The concert was held despite the inevitability that it would contribute to the further spread of the pandemic. Is it a surprise then, that the same organizers and authorities turned a blind eye when it became clear that the venue was overcrowded, security staff were unable to control the crowd, and medical staff were overwhelmed even before Scott started his performance?

More is involved, however, than just the financial considerations. There is a broader brutalization of American society, promoted in the media and the entire political establishment, within which the Houston concert took place. It is worth noting that Texas leads the United States in executions, with more than 830 people killed since 1930, nearly twice as many as the next state.

This finds its reflection in what passes for the “cultural life” of the country. For decades, the ruling class has promoted a toxic combination of individualism and selfishness, the cultural corollary to its own massive enrichment at the expense of society as a whole, and the working class in particular.

The content of the concert reflects a general backwardness that is systematically promoted. Margaret Thatcher’s declaration that “there is no society” could describe much of contemporary rap music, with this single-minded focus on personal advancement, greed, hedonism and the glorification of violence.

Scott’s music is themed around making as much money as possible while “living in the moment,” topics that pervade much of commercial hip-hop music. Days before the deadly concert, Scott released a song titled, ironically, “Escape Plan,” in which he raps about one day having a fortune of “12 figures.” That would put him on par with Elon Musk and Jeff Bezos, who each control over $100 billion.
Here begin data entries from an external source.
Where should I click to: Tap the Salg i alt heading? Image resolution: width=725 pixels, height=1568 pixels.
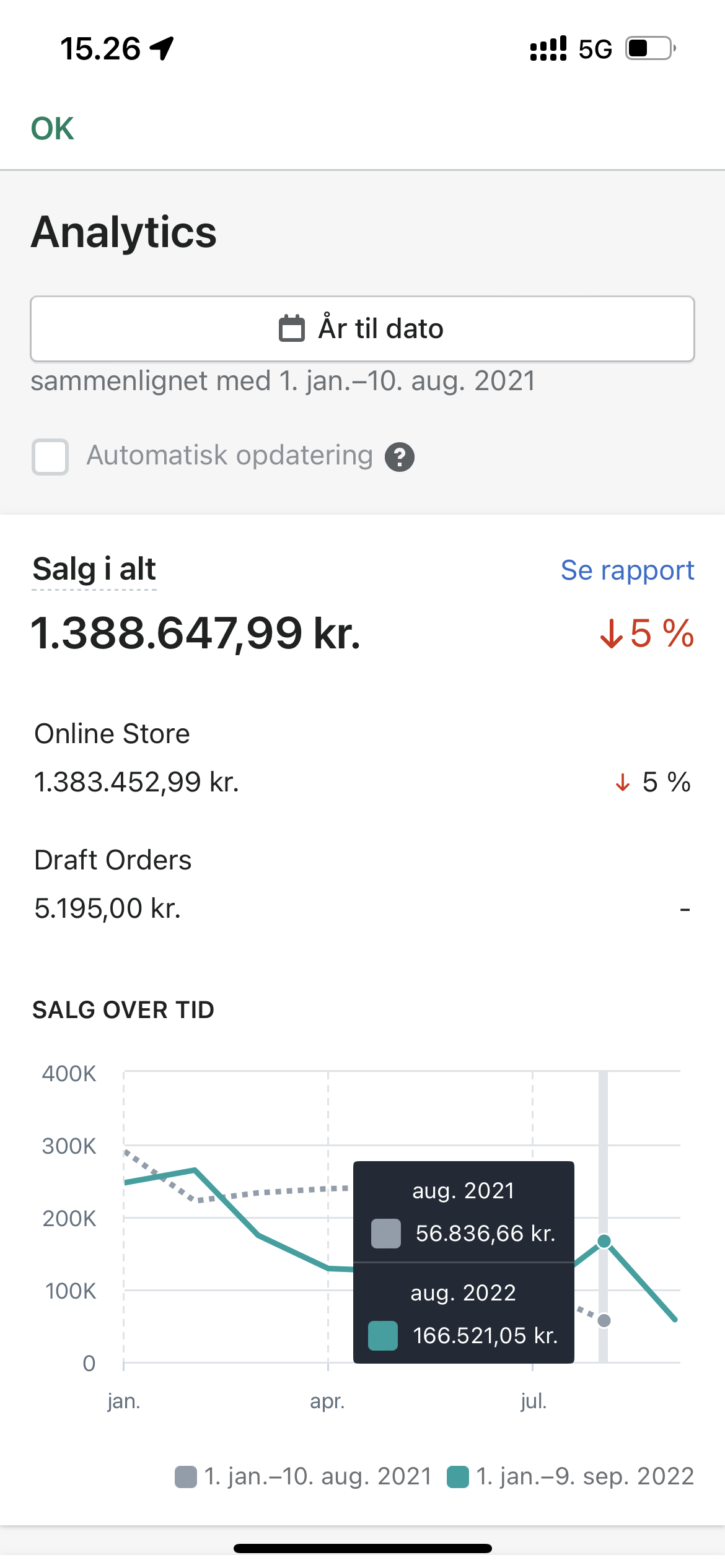[x=94, y=569]
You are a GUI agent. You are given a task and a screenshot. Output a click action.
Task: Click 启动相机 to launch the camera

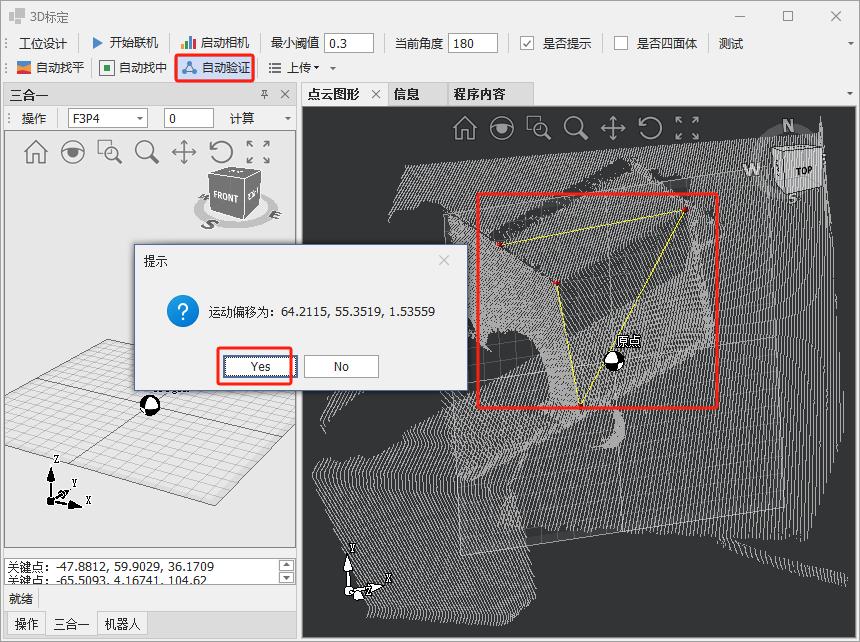(215, 43)
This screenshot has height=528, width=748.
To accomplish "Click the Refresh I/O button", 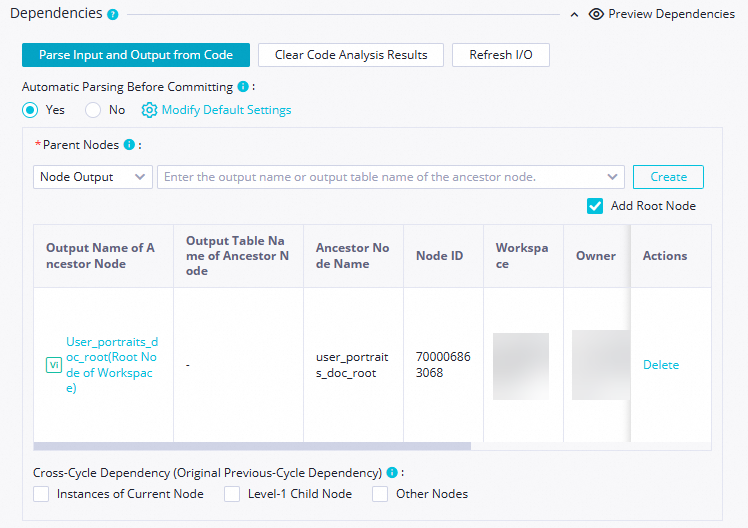I will coord(500,55).
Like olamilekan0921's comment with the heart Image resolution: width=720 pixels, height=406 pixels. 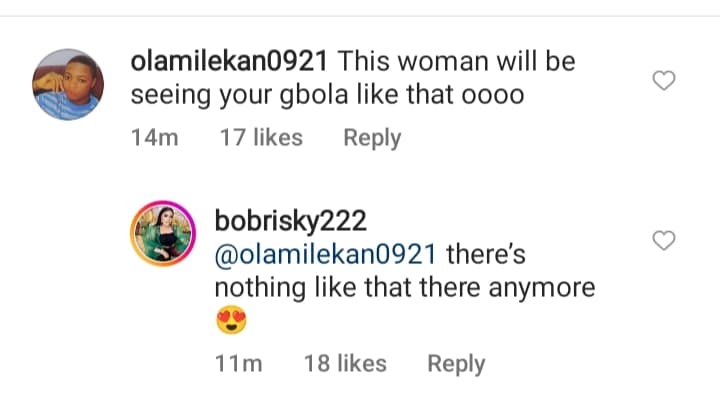point(664,81)
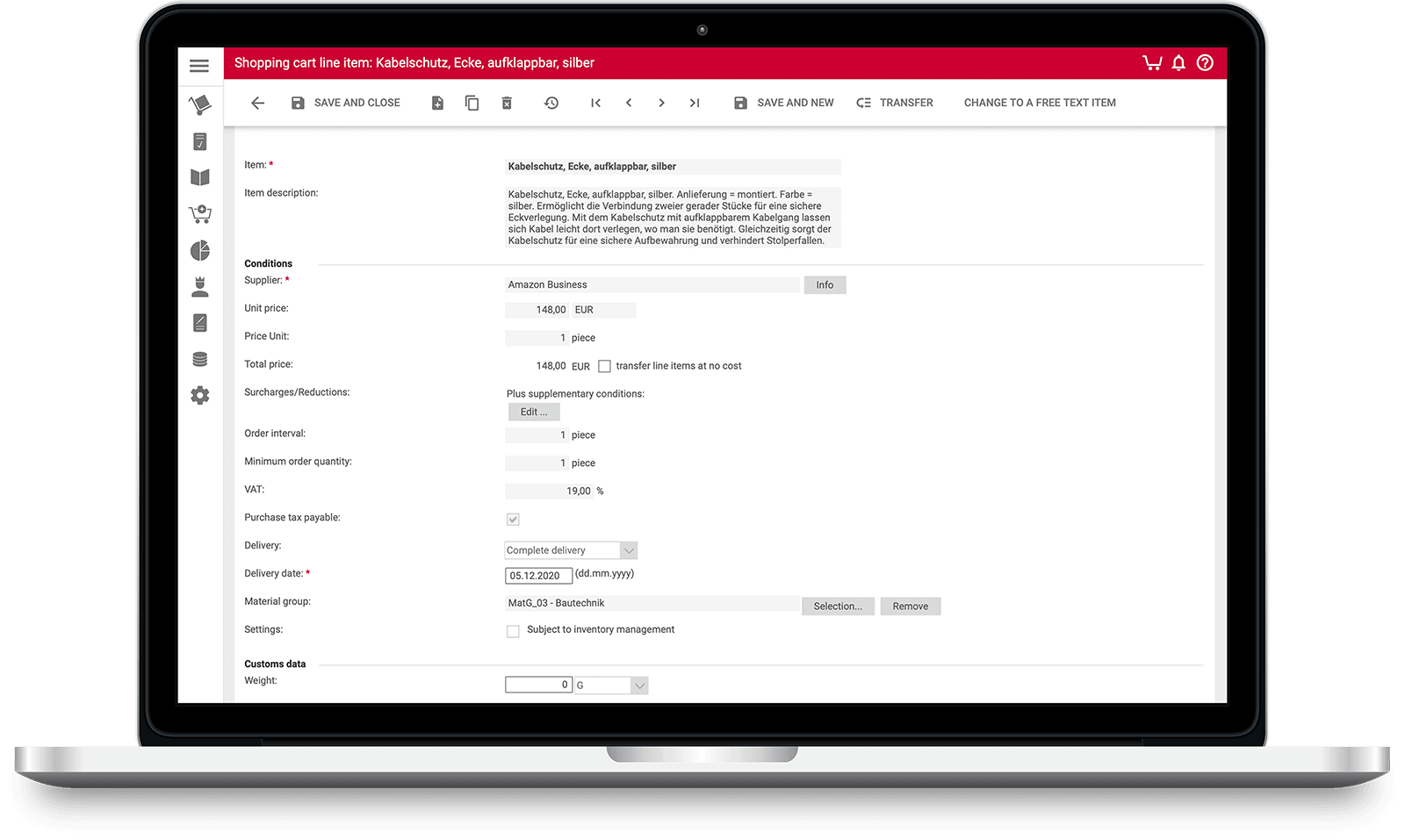Screen dimensions: 1405x840
Task: Click Change to a Free Text Item
Action: coord(1040,103)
The music video features Scott posing in front of a succession of hypercars, yachts and luxury mansions.

High culture, meanwhile, is starving. Classical musicians have had their pay slashed year after year, and budgets for cultural education in schools are withering. There is a systematic and ongoing attack, orchestrated by the media and political establishment, on the legacy of the American Revolution and Civil War. The level of cultural degradation has reached a point where a professor, Bright Sheng at the University of Michigan, can be targeted and ostracized for showing a film version of one of Shakespeare’s great plays, Othello.

It is this toxic mix of social inequality, greed, political reaction and backwardness that created the shocking indifference to human life on display in Houston.